> [READING TEXT]:
————————

She has spoken in twenty states: Alabama, Arkansas, California, Florida, Georgia, Louisiana, Maryland, Massachusetts, Michigan, Minnesota, Mississippi, Nevada, New Hampshire, New York, Oregon, Pennsylvania, Tennessee, Texas, Washington and West Virginia, in venues that range from as small as a classroom in a neighborhood school to as large as the Superdome mainstage during Essence Fest. To every speaking engagement Caroline brings a fierce intelligence, disarming charm, a touch of glamour, and a depth of lived experience that belies her thirty-one years. She has taught in two of the poorest states in the union -- Mississippi and West Virginia -- and she has been educated at two of the richest universities on the globe -- Harvard and Oxford. She is an accomplished artist on the page and on the stage, and she is a successful entrepreneur with an exceptionally diverse investment portfolio that includes ownership stake in a nationally acclaimed restaurant and Facebook stock purchased so early it is still profitable.
You may have seen her on Morning Joe, or Dr. Oz, or The Last Word with Lawrence O'Donnell. More likely you’ve read her. Caroline’s first book, The Diary of B.B. Bright, Possible Princess (co-authored with Alice Randall) won the Harlem Book Fair’s Phillis Wheatley Prize and was a finalist for the NAACP Image Award. Her second co-authored volume, Soul Food Love won the NAACP Image Award and got her invited to speak at The Smithsonian. In 2017 the New York Times published an op-ed she wrote and it went viral. Her book of poetry, Lucy Negro Redux, earned rave reviews and got optioned to become a ballet. In 2019 the ballet debuted to more rave reviews with the New York Times review concluding that Lucy Negro Redux was “something wildly original, something so unlike anything else that all description falls short of its otherworldly reality. A place where, when the curtain drops, the very city cries out: “Brava! Brava! Oh, brava!” Another reviewer wrote, “All this is to say that Attitude: Lucy Negro Redux is not just original, but revolutionary — marking a seismic shift in the art form not just in Nashville, but in dance the world-over.” No wonder she was chosen in 2015 by Southern Living as one of “50 People Changing the South” for her work around food justice, and in 2016 as a national Neiman Marcus “Face of Beauty” because she personifies “beauty, brains, and passion.”
After graduating from Harvard University, where her undergraduate thesis received Magna Cum Laude honors, Caroline moved to Mississippi where she taught public school on a dirt road in Sunflower County for two years. In Mississippi, Caroline lived in an America many Americans are hardly aware of any longer, an America as rich in culture as it is wretched in poverty, towns still split into white and black by train tracks and bridges. During her second year, she taught 9th grade English to 86 kids who didn’t have a book to take home. She got that job by tutoring eight kids who the state of Mississippi said couldn’t pass the English exit exam—eight for eight, her kids passed.
Caroline is a catalyst. She makes change possible by bringing art and joy into the room in such a way that the grit of real challenge and limits may become eclipsed by analysis, innovation, and skill.

————————

> [WHAT YOU WILL DO]:
Transcribe the portion of the Caroline profile from "Caroline is a" up to and including "innovation, and skill.".

————————

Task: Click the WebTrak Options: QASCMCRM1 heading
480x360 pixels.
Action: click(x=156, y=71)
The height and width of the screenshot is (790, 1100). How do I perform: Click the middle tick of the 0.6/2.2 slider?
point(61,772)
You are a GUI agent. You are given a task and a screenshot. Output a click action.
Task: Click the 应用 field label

————————

> [ANSWER BOX]:
Caroline is a catalyst. She makes change possible by bringing art and joy into the room in such a way that the grit of real challenge and limits may become eclipsed by analysis, innovation, and skill.